● What needs to be done:
Copy task for the material below: print the line with "Select 居左 alignment radio button" and every line after it to the end, exactly as written, without the pictures.

== Excerpted records

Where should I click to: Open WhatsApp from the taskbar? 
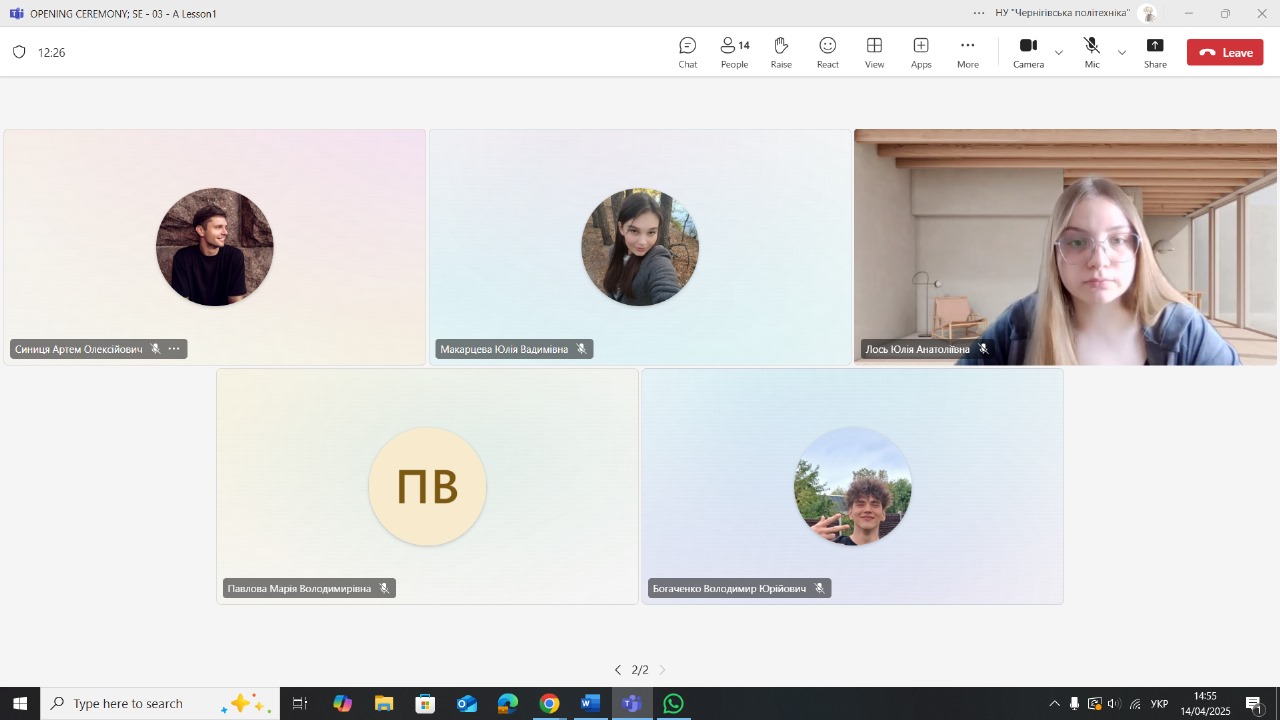(x=673, y=704)
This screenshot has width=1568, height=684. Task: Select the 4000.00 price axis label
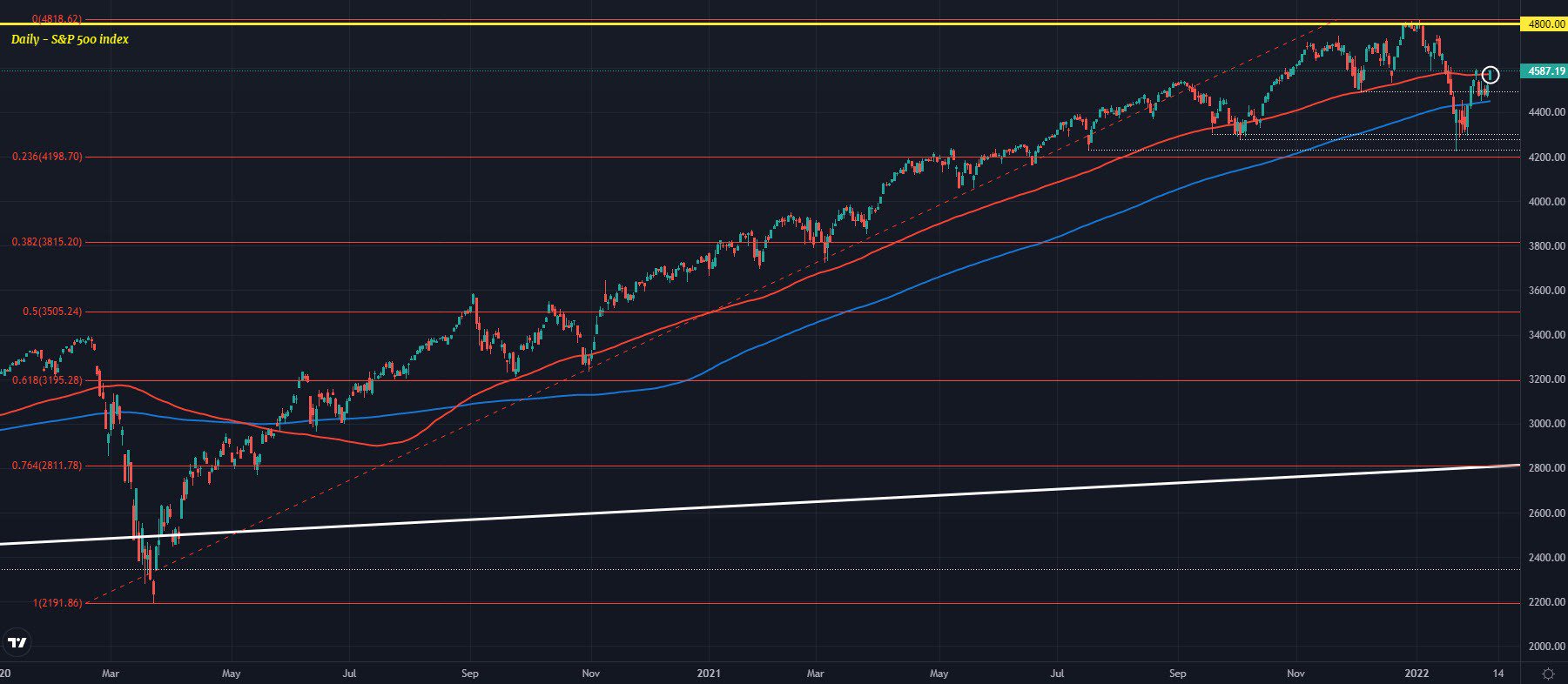1546,202
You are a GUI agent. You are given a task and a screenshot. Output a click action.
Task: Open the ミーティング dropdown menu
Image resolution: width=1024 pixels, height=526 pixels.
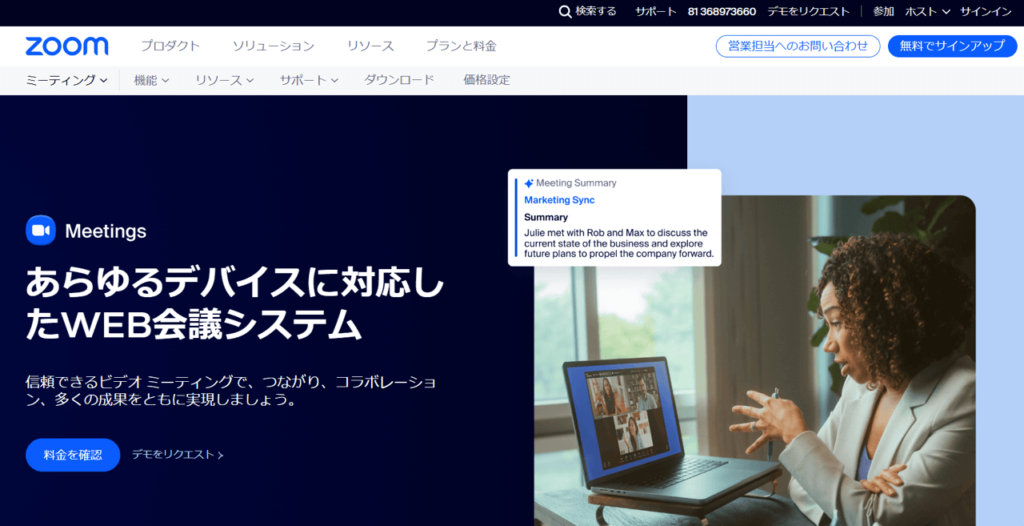[x=66, y=80]
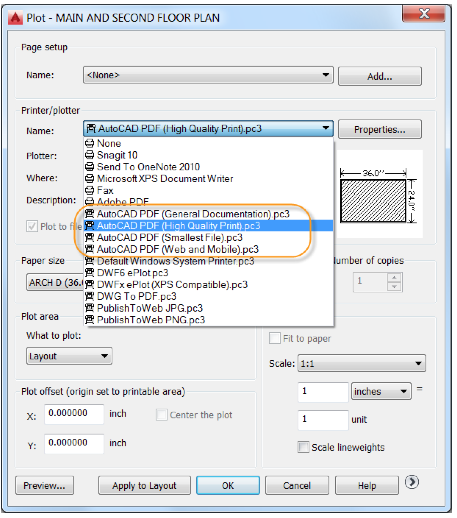Click the plotter icon beside DWG To PDF.pc3
This screenshot has width=457, height=518.
(x=89, y=296)
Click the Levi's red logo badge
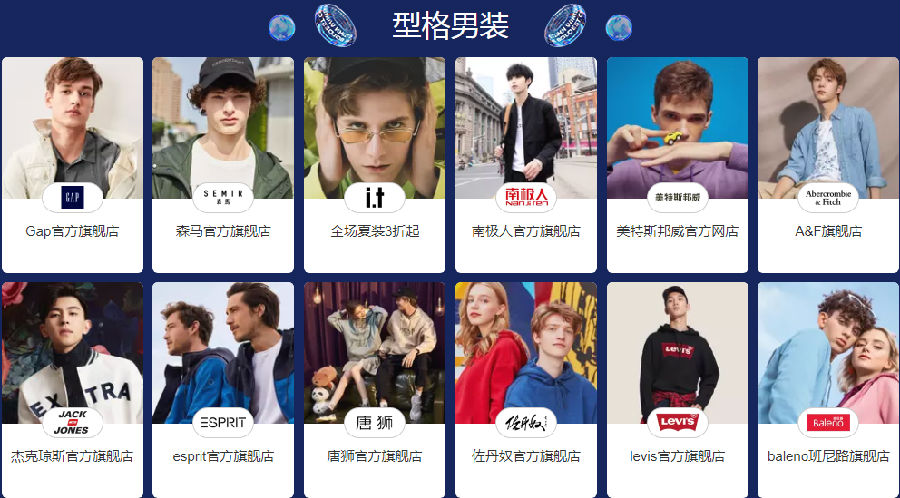The image size is (900, 498). pyautogui.click(x=677, y=422)

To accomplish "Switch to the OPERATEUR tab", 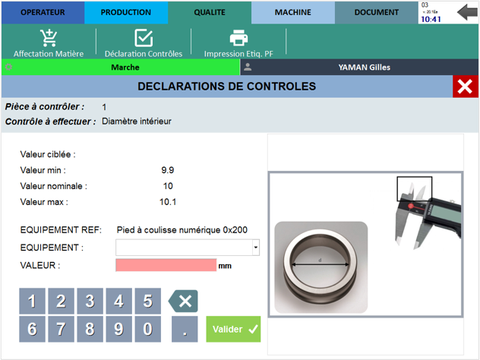I will point(43,12).
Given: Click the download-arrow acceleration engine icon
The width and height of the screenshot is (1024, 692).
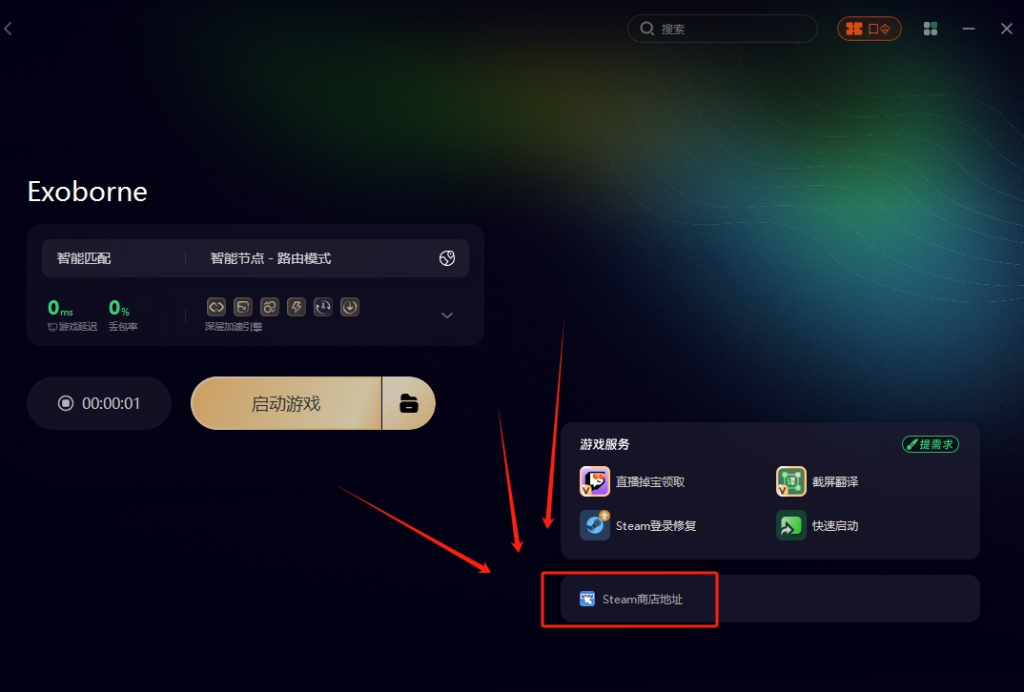Looking at the screenshot, I should coord(349,307).
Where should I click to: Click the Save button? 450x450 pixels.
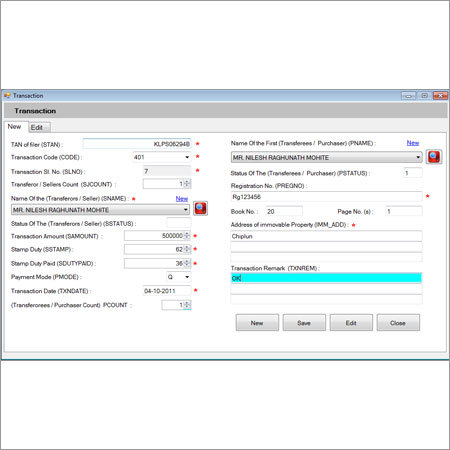(304, 323)
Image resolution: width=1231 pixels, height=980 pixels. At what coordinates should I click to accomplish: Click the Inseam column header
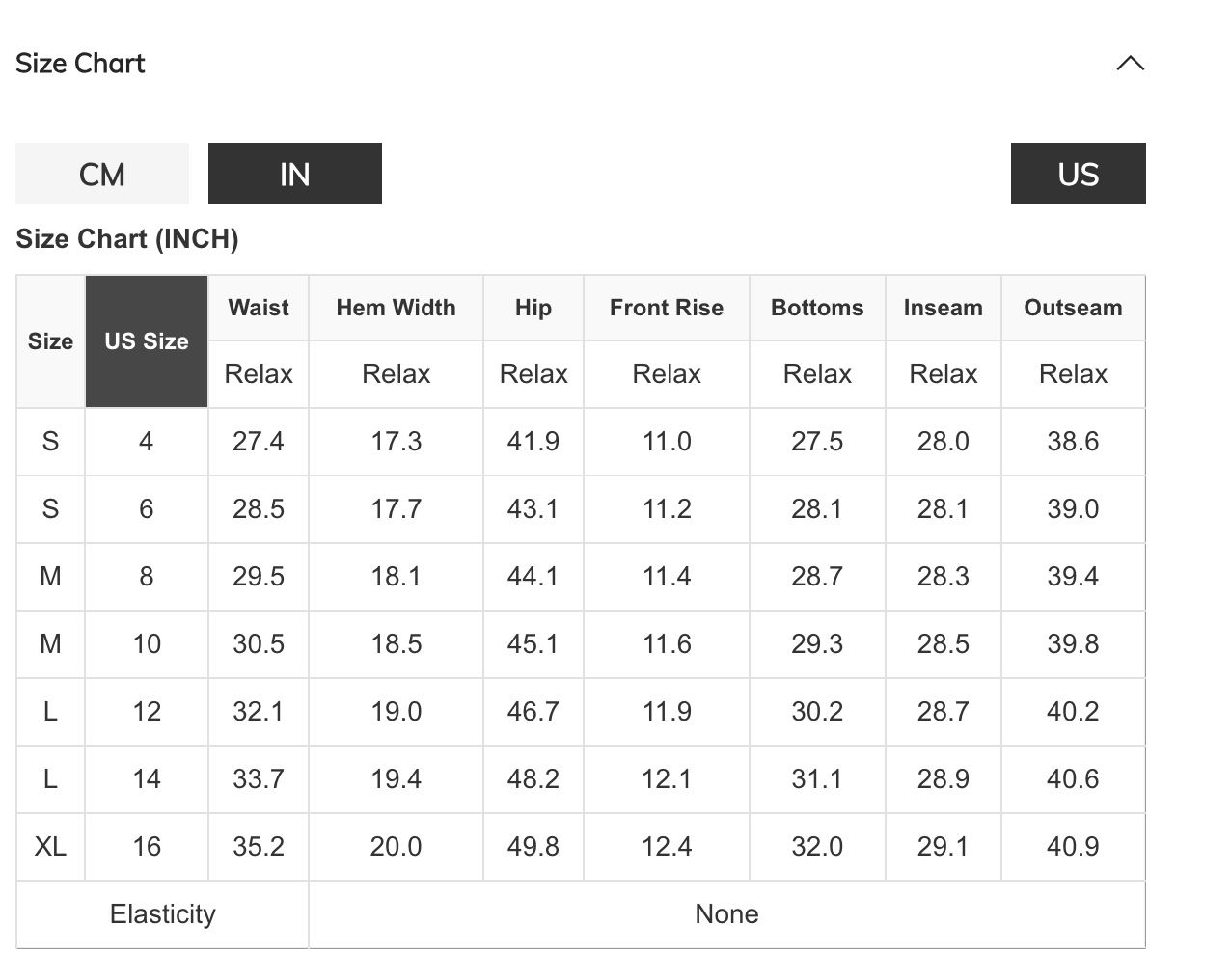(x=944, y=308)
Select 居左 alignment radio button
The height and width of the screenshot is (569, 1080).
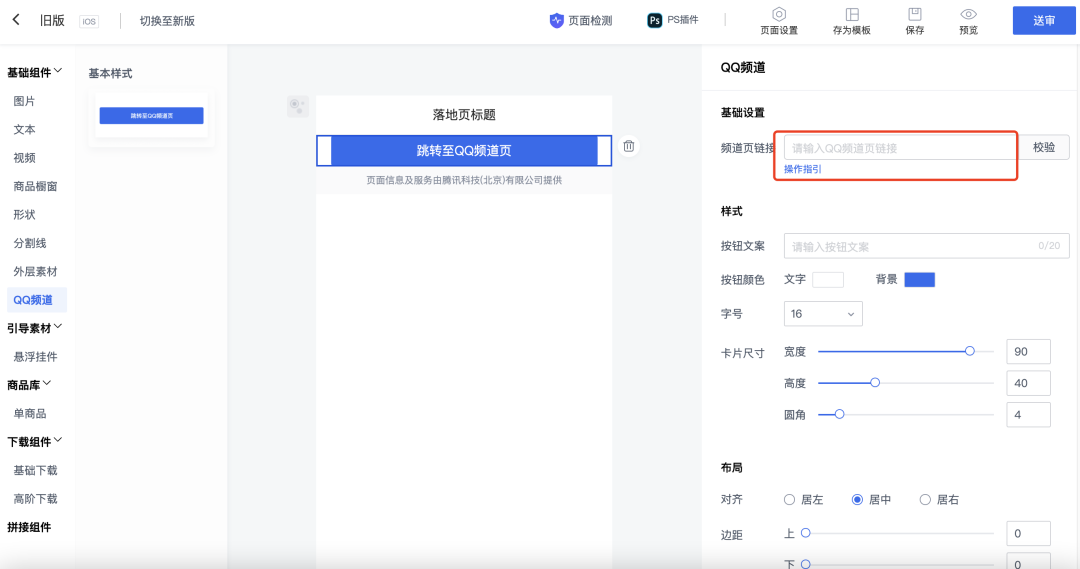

====

● Output below:
Select 居左 alignment radio button
The height and width of the screenshot is (569, 1080).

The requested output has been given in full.